Francis gave you the meanings, I can add just a bit of grammar and usage info.

Ebbe (word by word *into this*) comes from ez (this) + be (into) -> the final z of _ez_ becomes a b (= like the first letter of the suffix) when the suffix joins the word. 
It is special to the demonstratives (so to _az_ as well) because nouns ending in z don't do this when this suffix joins them (e.g. házban, kézben stb.).
In your example, it is the set phrase that demands a different expression in English so it shouldn't give the impression that the suffix -ba, -be is equivalent of *of*. 

For the first part it could give this:
"I can't see tomorrow clearly, 
It is possible that I'll die *of it* today."

For the second part, just a bit of a correction again:
/There are/ Half full glass*es* on the table,
If I feel like it, I sometimes drink from them."

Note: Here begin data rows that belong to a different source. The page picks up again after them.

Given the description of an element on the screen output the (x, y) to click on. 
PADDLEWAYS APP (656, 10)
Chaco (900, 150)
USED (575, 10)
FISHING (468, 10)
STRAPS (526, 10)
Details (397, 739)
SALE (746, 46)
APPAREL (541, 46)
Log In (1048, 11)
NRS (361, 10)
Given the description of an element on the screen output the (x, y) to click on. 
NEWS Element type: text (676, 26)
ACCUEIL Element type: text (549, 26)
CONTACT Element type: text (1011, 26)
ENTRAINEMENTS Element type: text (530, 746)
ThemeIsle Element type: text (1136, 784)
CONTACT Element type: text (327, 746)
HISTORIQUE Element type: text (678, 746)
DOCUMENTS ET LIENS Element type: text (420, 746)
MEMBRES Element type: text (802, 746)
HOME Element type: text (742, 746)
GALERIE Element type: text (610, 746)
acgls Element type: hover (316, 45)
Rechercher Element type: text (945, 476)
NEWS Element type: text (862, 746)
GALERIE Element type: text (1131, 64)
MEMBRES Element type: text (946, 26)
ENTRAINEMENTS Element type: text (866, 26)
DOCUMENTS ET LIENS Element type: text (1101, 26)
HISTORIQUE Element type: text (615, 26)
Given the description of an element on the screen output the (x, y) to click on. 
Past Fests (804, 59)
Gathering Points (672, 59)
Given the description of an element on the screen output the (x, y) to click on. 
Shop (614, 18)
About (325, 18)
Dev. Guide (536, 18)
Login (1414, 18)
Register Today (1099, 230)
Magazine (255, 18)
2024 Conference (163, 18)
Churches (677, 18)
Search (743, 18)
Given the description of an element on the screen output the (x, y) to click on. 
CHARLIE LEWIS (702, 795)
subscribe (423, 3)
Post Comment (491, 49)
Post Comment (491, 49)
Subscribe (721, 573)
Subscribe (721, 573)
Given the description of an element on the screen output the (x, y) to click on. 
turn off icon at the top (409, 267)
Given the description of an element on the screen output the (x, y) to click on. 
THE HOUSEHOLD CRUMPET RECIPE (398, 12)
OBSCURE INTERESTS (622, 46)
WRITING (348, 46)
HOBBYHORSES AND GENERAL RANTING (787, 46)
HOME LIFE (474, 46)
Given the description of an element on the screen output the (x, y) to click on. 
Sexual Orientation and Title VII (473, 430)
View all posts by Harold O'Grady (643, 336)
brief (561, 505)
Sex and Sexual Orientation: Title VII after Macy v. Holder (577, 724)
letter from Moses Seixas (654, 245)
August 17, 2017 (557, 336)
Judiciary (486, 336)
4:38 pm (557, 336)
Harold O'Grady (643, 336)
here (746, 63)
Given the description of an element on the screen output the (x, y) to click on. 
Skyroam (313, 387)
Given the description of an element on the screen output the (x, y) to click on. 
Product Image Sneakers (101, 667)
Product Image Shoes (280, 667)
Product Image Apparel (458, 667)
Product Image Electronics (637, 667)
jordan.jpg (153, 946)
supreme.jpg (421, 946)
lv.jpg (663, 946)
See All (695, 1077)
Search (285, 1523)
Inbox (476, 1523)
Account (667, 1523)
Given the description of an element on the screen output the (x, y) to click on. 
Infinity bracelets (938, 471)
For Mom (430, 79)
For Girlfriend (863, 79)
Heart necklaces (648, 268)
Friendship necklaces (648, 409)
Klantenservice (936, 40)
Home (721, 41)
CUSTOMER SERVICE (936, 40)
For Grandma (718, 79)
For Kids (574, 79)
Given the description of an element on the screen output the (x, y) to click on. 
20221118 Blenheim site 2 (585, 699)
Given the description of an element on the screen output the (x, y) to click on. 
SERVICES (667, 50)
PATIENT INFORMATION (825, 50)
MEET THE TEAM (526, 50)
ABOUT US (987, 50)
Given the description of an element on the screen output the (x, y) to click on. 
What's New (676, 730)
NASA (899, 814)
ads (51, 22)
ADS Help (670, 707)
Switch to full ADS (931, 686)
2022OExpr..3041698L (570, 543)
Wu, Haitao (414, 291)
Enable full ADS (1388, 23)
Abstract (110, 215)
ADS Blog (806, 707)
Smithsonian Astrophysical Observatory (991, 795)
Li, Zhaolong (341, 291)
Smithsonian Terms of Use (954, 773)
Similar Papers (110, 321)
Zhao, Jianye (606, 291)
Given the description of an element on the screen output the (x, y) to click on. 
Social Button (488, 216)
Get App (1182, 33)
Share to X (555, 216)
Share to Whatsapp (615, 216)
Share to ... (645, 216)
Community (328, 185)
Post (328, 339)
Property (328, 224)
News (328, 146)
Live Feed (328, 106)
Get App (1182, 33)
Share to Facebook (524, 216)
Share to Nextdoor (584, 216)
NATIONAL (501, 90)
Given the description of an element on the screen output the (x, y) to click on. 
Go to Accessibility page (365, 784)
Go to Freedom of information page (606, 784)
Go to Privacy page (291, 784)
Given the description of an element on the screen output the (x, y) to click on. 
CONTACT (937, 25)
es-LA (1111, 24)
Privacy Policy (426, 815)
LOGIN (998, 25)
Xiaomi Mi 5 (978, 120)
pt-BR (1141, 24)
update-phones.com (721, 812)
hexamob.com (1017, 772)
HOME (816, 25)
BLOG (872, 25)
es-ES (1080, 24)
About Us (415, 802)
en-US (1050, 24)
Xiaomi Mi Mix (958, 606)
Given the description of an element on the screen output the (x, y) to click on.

There is a little twist here because in English you are obliged to use the plural but in reality it could be either just your glass or some (another each time) of those on the table. (For me it would be more logical that our man should just drink only from his own every time. But that is not the only possibility.) 
You can also use it like this (not used in this sense here):
_Jancsi beleivott a poharamba, ezért én abból már nem iszom_. ->Johnny has drunk from my glass so I'm not going to drink from it again.

However, the same verb can also indicate drinking a bit from the liquid (that is in the glass in our case): if you beleiszol a borba, it means that you have a little wine (maybe just a sip), if you wanted a taste of it, you would use the same verb, too. In the poem this is the other alternative for the usage of the verb.

In any case, _beleiszik_ cannot mean _finish_ (drinking), on the contrary: just to have a little of it (a sip or a taste).

_Tartja kedvem_ is a set phrase with the meaning you gave.


----------